After a tough 2018, David Prosser looks at how investors can position themselves for 2019 and the part investment companies could play in managing volatility.
Looking back at 2018, it’s fair to say it hasn’t been the most comfortable of years for investors. After a stellar 12 months for global markets in 2017, this was the year in which volatility made its return. The ups and downs in markets during December offered a microcosm of the year as a whole: it has often felt like a case of one step forward, two steps back.
So how should advisers and investors position their investment company portfolios for 2019? Well, there are essentially two competing schools of thought. The more optimistic pundits argue that in most markets and asset classes, bad news is now in the price; so whether you’re worried about Brexit, international trade wars or a global economy, all but the worst case outturn in 2019 could provide a boost. Less happily, there is no shortage of analysts anticipating more volatility in the year ahead – and potentially a transition from correction to bear market territory.
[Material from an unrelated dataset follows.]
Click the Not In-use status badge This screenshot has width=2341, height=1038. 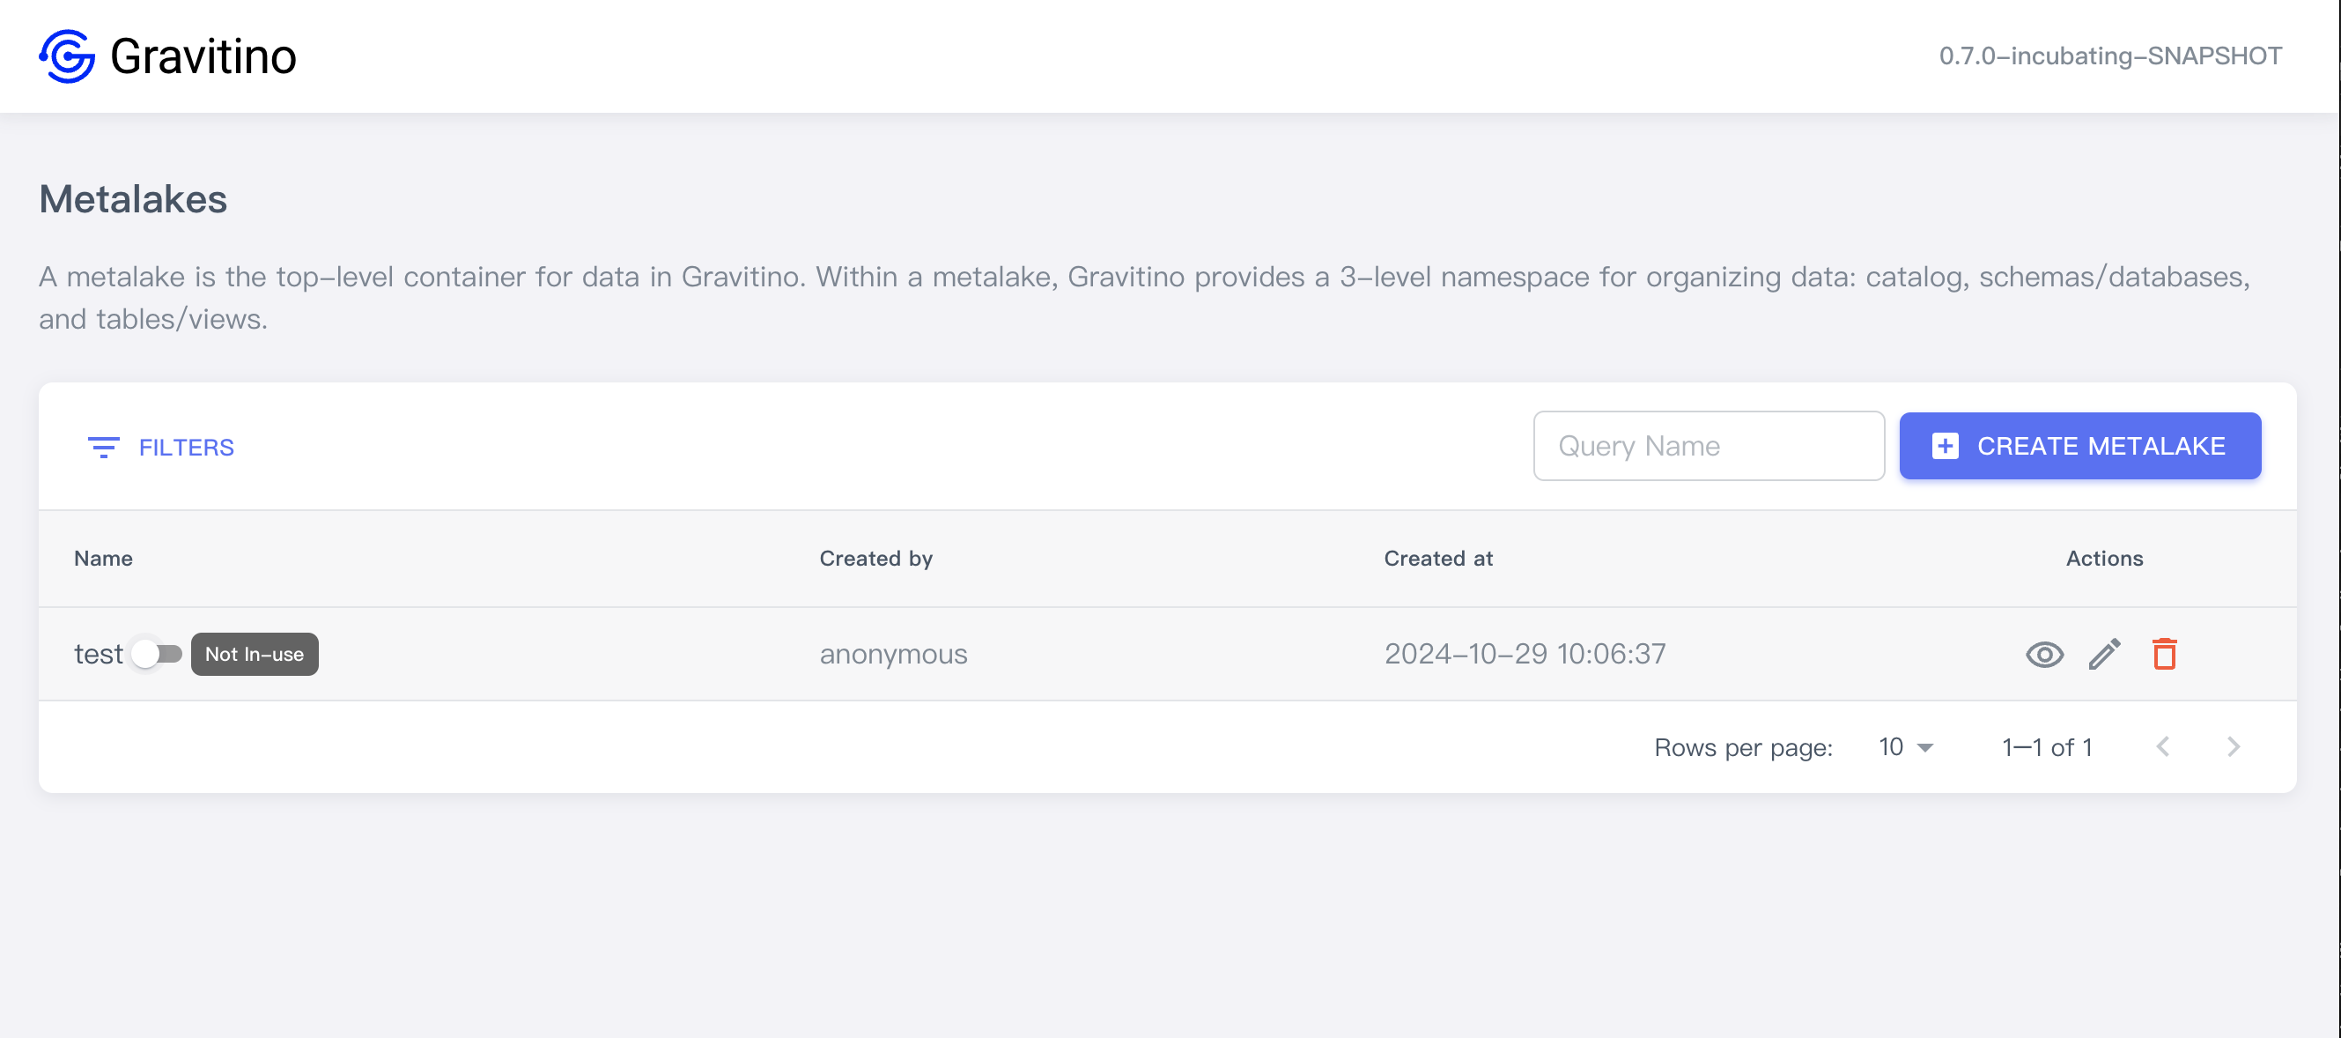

If you’re in the first of these two camps, there are some obvious places to go looking for investment company opportunities. The UK Equity Income sector, for example, has seen valuations slip over the past 12 months, but domestically-focused funds – including mid-cap and small-cap investment companies – stand to benefit from Brexit certainty when it finally arrives. Private equity funds have also been sold this year, with shares across the sector trading on unusually wide discounts to the underlying assets; here too, the sell-offs may prove to have been overdone.
For those with a more global outlook, emerging markets funds might offer opportunities. Emerging markets generally have suffered during 2018 courtesy of a stronger dollar, which increases the cost of many countries’ debt. But if the US economy slows next year, as many economists expect, that pressure could ease; and if a global recession is avoided, the fundamentals of emerging markets remain strong.
In the second camp, for investors and advisers who feel defensive, there are plenty of opportunities to use investment companies to take shelter. One possibility is the Flexible Investment sector, where managers have an unusual degree of latitude to allocate money to a broad variety of asset classes; in more difficult periods, they are able to reduce exposure to equities in favour of assets that tend to generate less volatility.
Alternatively, the investment companies universe includes a diverse range of funds through which it is possible to get exposure to alternative asset classes offering diversification benefits. These include funds investing in private equity, infrastructure, real estate and credit, all of which tend to have a low correlation with equities and therefore offer shelter from the storm.
One final thought. In difficult markets, the investment company model has much to offer. For one thing, volatility tends to favour active managers; the recent trend towards passive management may come to a halt as investors lose patience with vehicles that blindly follow the market down. Also, investors are prone to over-reacting in adverse conditions, selling out of markets en masse. This can be difficult for open-ended fund managers to deal with; they may even have to sell assets to fund redemptions, crystallising what were otherwise paper losses. Closed-ended investment companies do not have this problem.